Luana FaillaNawet bez znajomości historii skrywanej w milczeniu w kamieniach i kaplicach tego kościoła – do którego wkrótce wejdziemy – wrażenie, jakie odniesie gość, będzie fascynujące. Przeczytajcie to uważnie: Sa Capella to restauracja, w której jada się przy świecach: rozeta nad wejściem, z przyćmionym szkarłatnym oświetleniem, przywołuje na myśl odcinek z serialu, który już znacie; „Materia i Duch ”, urzekająca rzeźba z drewna oliwnego autorstwa Antonia Hormigo Escandella, dominuje w absydzie; małe kaplice po bokach to intymne zakątki do jedzenia, a grill węglowy, którego pragnąłby sam Hefajstos, brązowi, oznacza i piecze najwspanialsze mięsa na świecie. Scenę wypełnia wyselekcjonowana, kameralna muzyka grana przez (doskonałego) DJ-a z wysokości miejsca, które mógłby zajmować święty.
Lista oczekujących Sa Capella nie osiągnęła statusu świątyni religijnej, by stać się dziś jednym z najbardziej ekskluzywnych lokali gastronomicznych.

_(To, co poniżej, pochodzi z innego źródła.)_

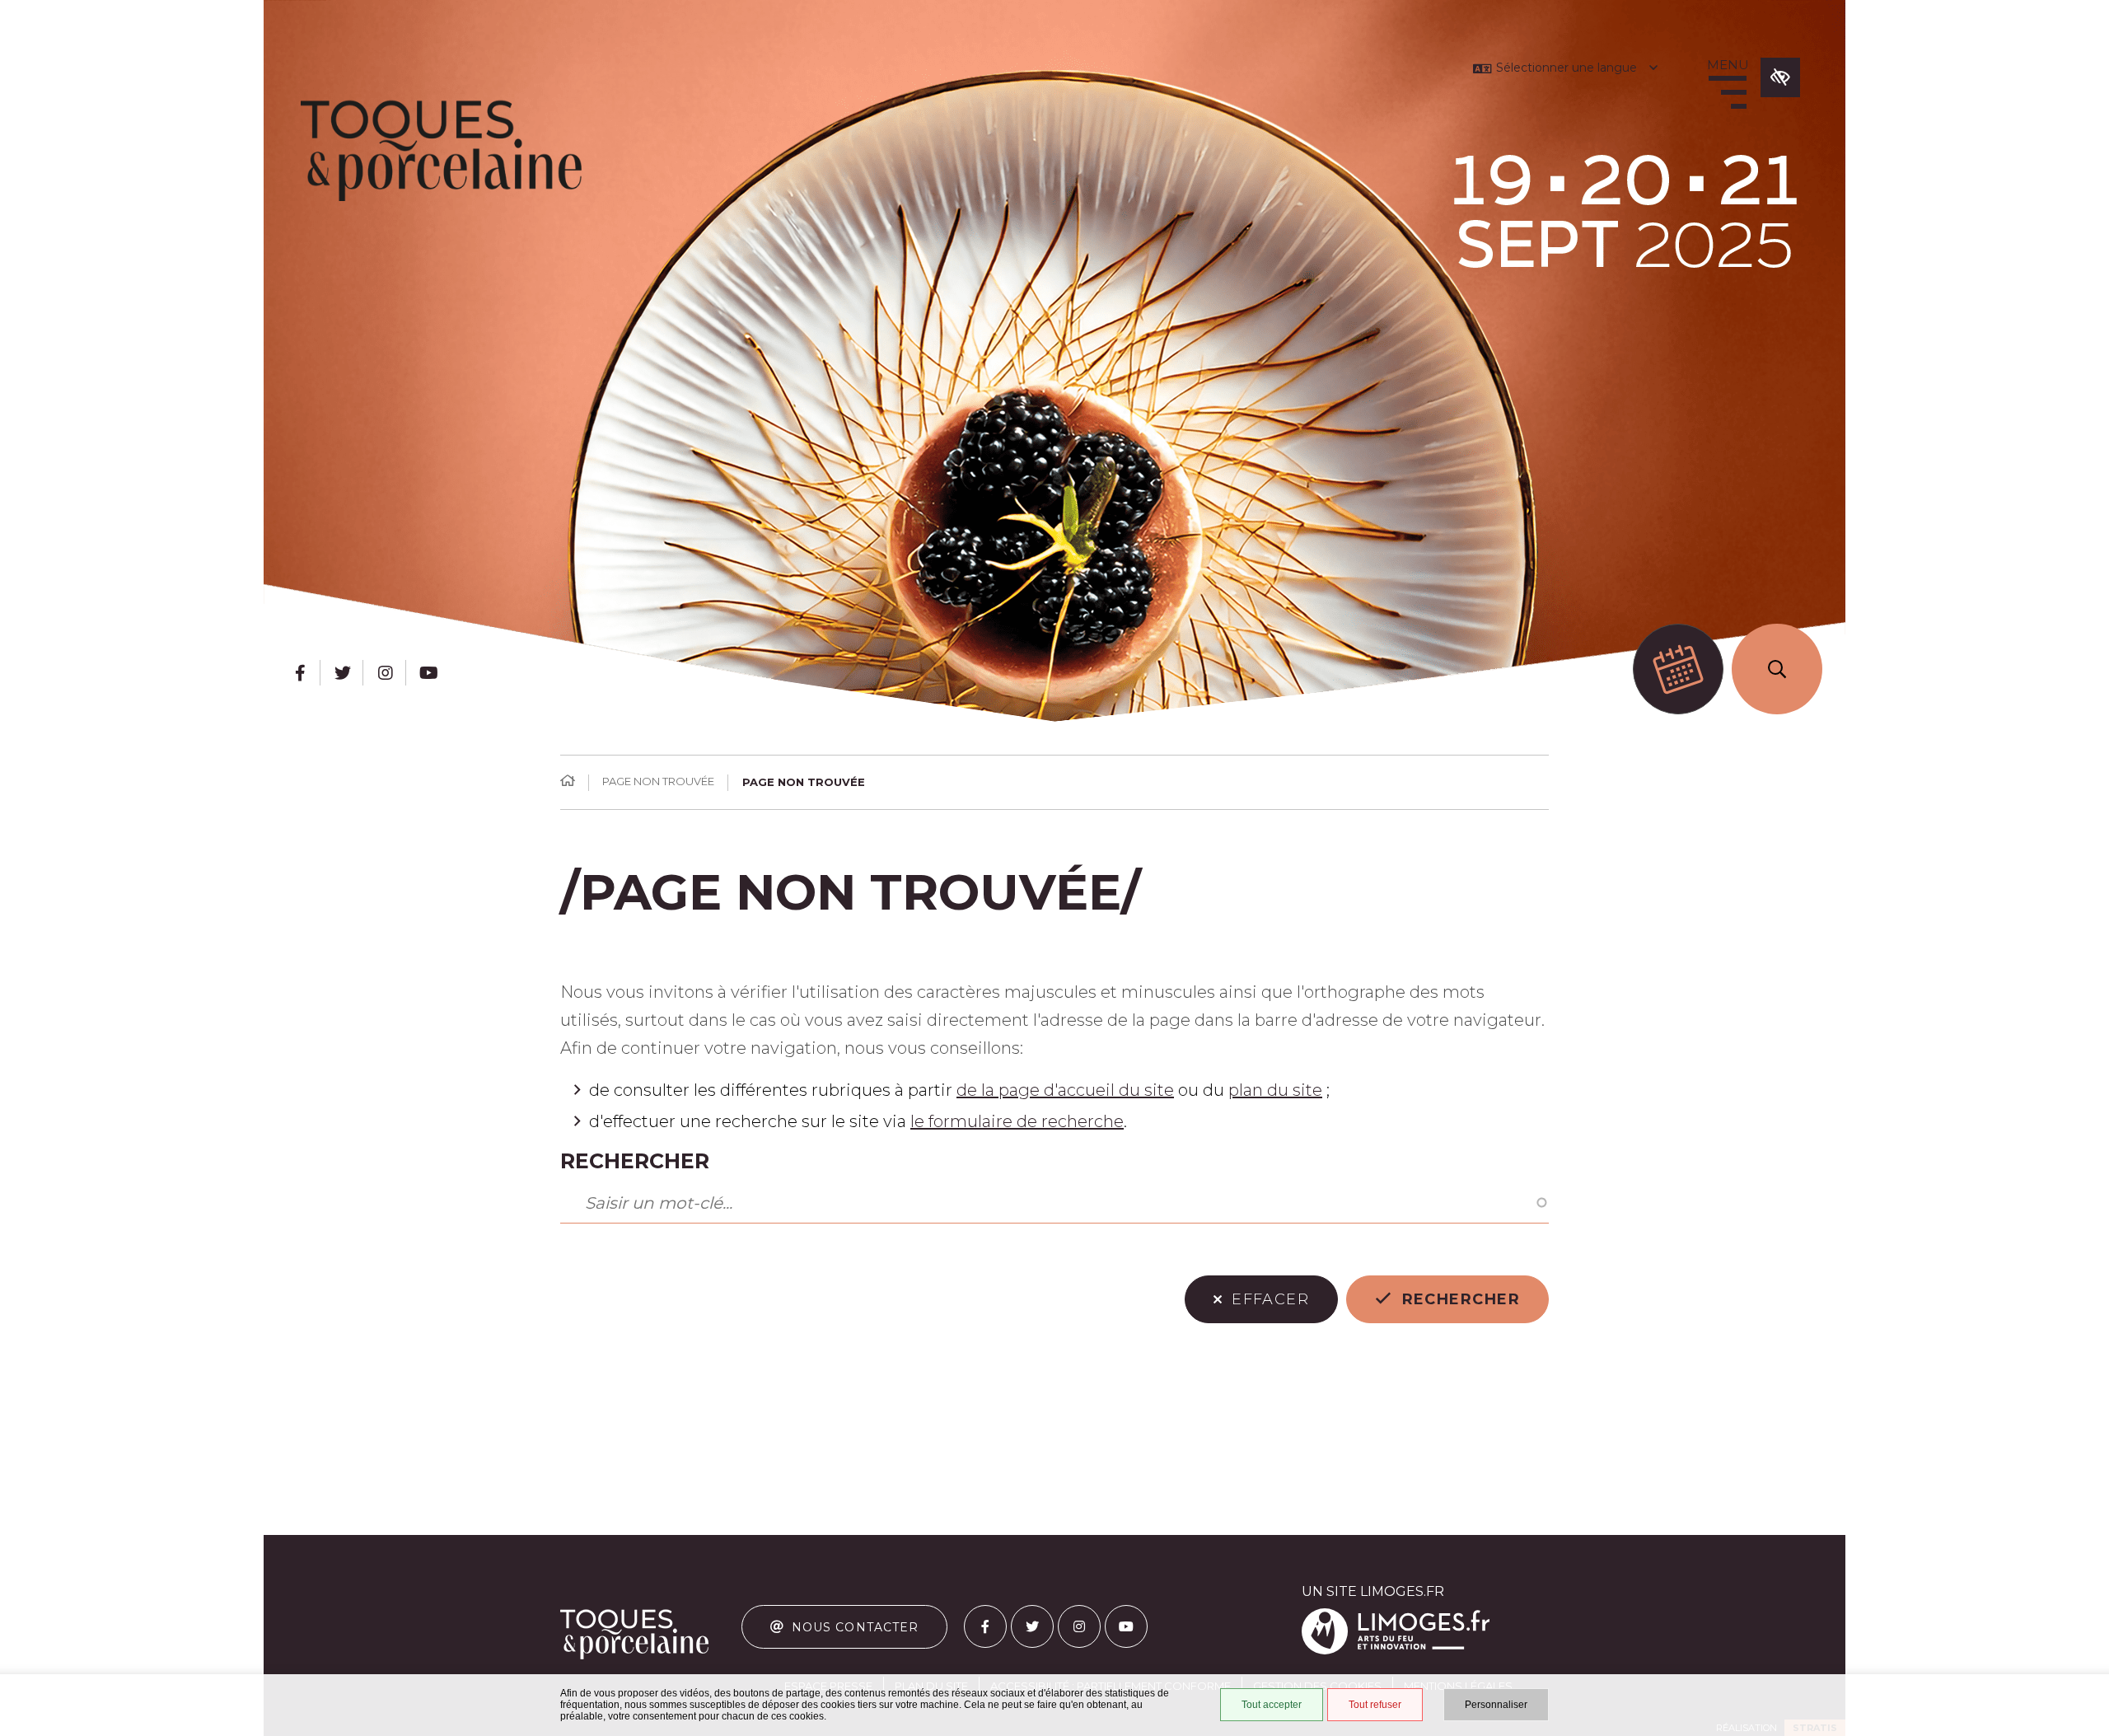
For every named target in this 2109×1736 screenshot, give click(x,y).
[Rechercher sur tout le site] (1777, 669)
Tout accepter (1272, 1704)
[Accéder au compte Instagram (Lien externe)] (385, 673)
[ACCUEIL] (567, 781)
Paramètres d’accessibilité (1780, 77)
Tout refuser (1375, 1704)
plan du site (1275, 1090)
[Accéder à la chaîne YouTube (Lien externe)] (428, 673)
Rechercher (634, 1161)
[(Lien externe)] (1395, 1651)
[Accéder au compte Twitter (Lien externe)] (342, 673)
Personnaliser (1496, 1704)
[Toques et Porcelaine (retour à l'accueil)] (441, 150)
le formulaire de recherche (1017, 1121)
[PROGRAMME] (1678, 669)
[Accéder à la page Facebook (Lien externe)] (300, 673)
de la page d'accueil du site (1065, 1090)
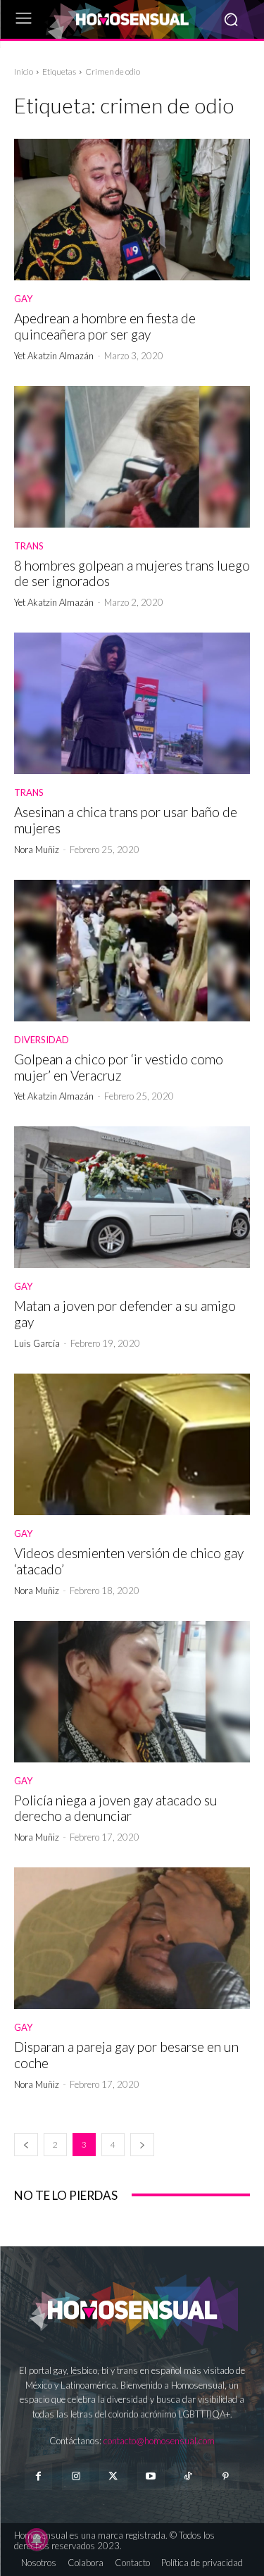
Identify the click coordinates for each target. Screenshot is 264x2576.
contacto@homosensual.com (159, 2440)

Jeśli chodzi o mięso, znajdziemy tu kawałki najwyższej jakości — stek z antrykotu, antrykot, polędwicę, rostbef, antrykot — z różnych szerokości geograficznych: galicyjska jasna wołowina, nebraska, wołowina Wagyu, czarny angus…

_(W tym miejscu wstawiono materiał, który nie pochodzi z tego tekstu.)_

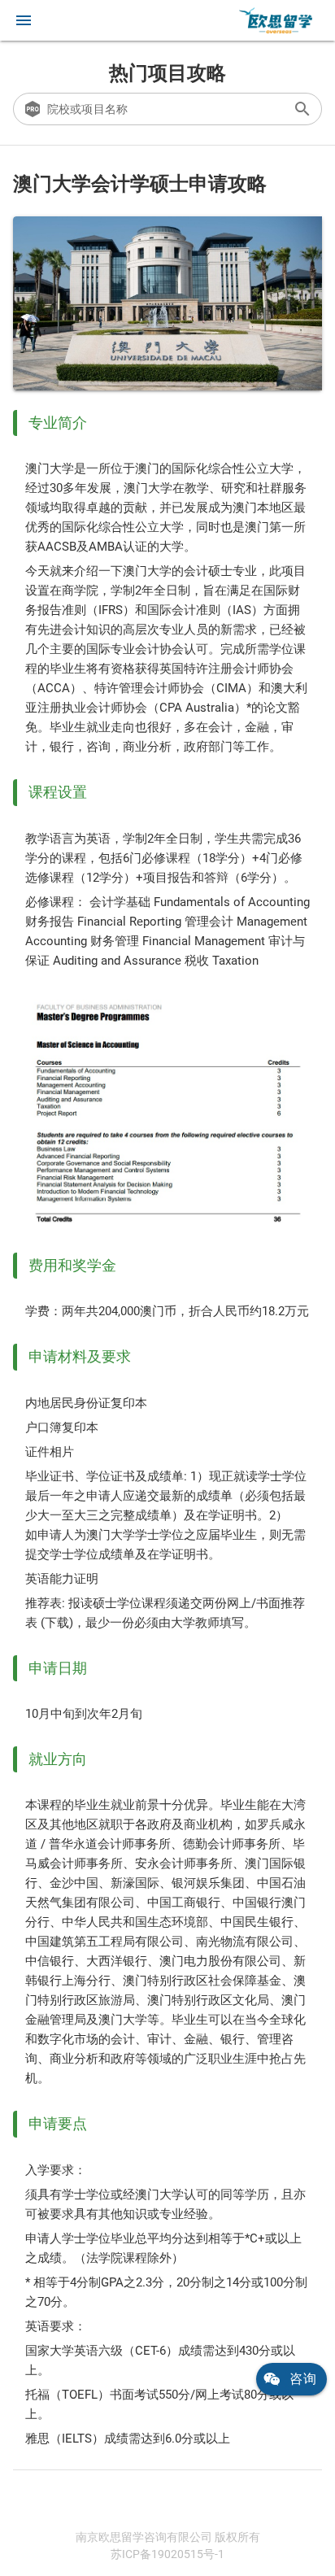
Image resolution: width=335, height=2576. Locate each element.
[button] (23, 20)
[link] (275, 20)
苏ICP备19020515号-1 (167, 2554)
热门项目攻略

Sa CapellaKontynuując historię: kościół, w którym mieści się restauracja, nigdy nie został konsekrowany z powodu pewnych niewytłumaczalnych zjawisk, o których donosili murarze. Pod koniec dnia zostawiali swoje narzędzia w centrum budowli w kształcie łacińskiego krzyża, a po powrocie następnego dnia okazywało się, że się przenieśli, a nawet zniknęli. Bardziej konwencjonalne wyjaśnienie legendy głosi, że rybacy byli oddani kościołowi San Antonio, położonemu tuż przy wybrzeżu, dlatego zbojkotowali budowę świątyni, która mogłaby rywalizować z ich świętą, i pokłócili się ze zwolennikami Agnieszki, która znalazła schronienie w starej grocie. W rezultacie władze kościelne ostatecznie porzuciły projekt, a Sa Capella nigdy nie uzyskała statusu świątyni religijnej, stając się dziś jedną z najbardziej ekskluzywnych w sektorze gastronomicznym zachodniej Ibizy.